- **The records**:
-.-.-

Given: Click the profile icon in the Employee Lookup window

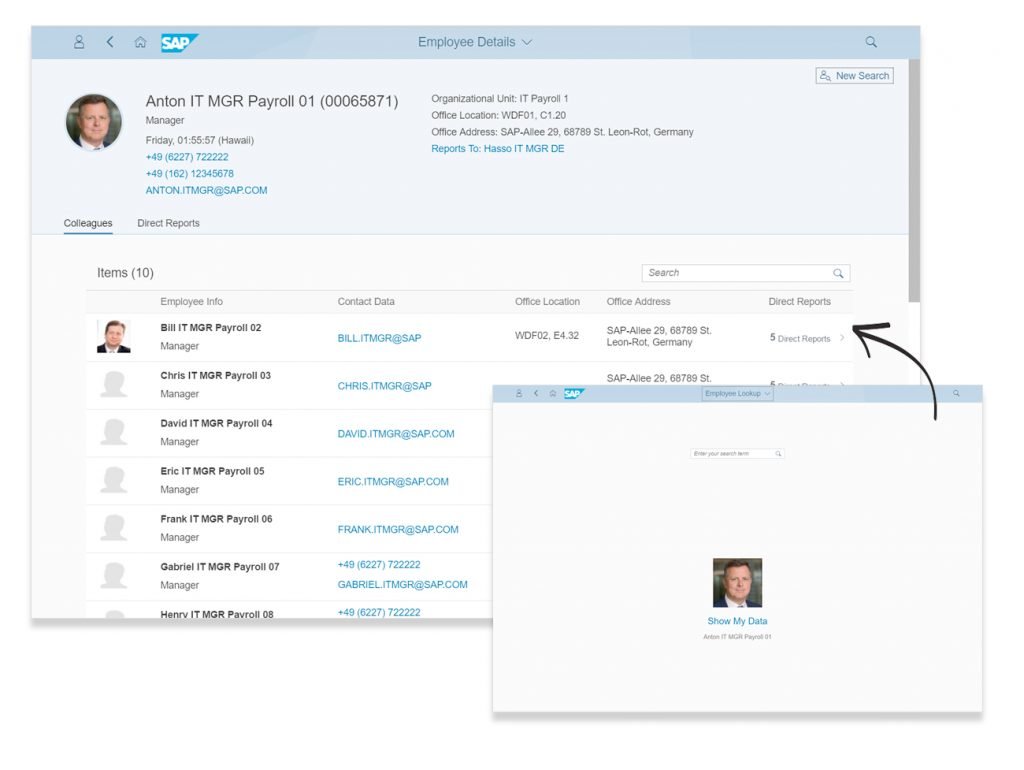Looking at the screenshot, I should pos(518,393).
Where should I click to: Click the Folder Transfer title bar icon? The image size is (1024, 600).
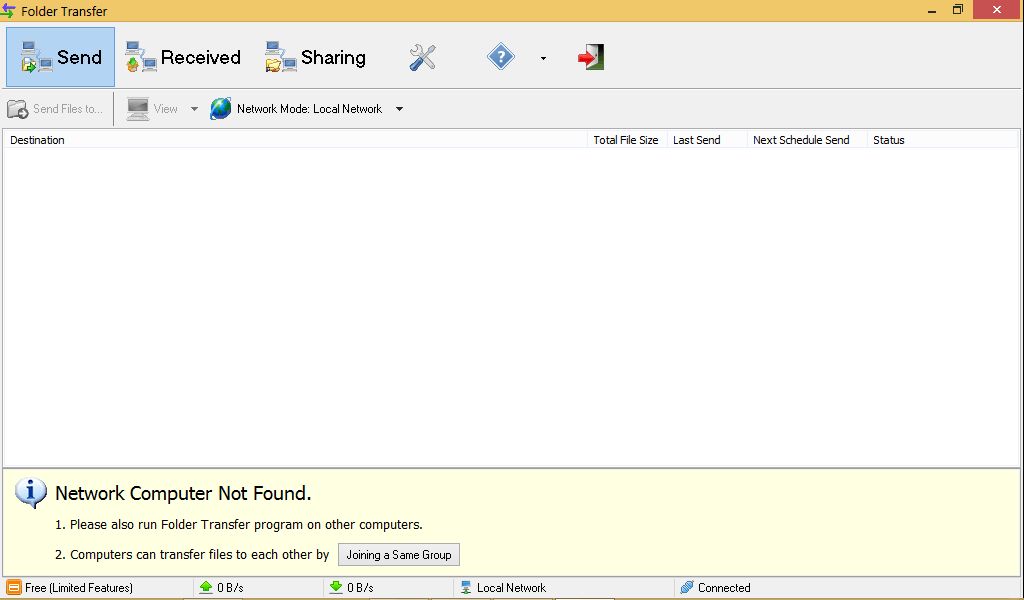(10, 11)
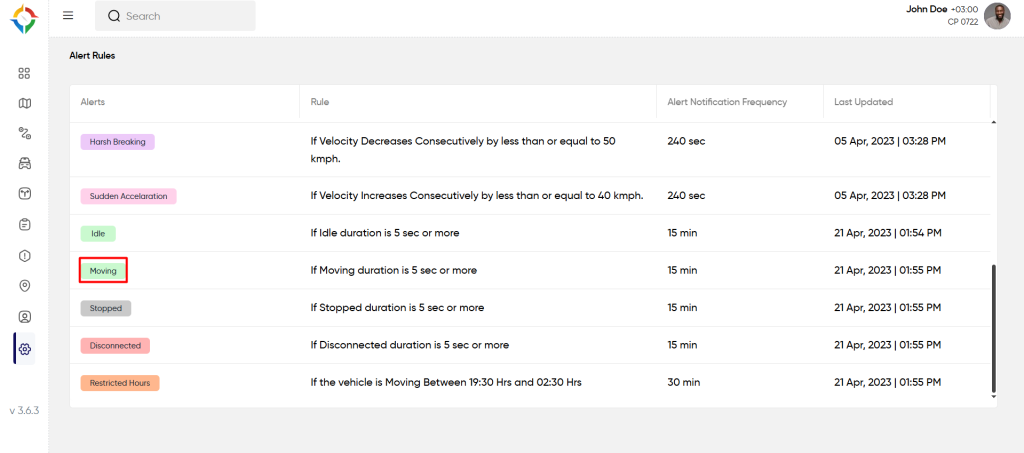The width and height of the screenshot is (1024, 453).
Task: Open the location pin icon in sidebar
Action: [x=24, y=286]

-.-.-

- **Work to complete**: Could you set down, exactly as written, every line from the one with "Where should I" to the end of the data, both ends included? Leave out the pictures.

- **Expected answer**:
Where should I click to: Click the Folder Transfer title bar icon? The image size is (1024, 600).
(10, 11)
The width and height of the screenshot is (1024, 453).
Task: Open the location pin icon in sidebar
Action: [x=24, y=286]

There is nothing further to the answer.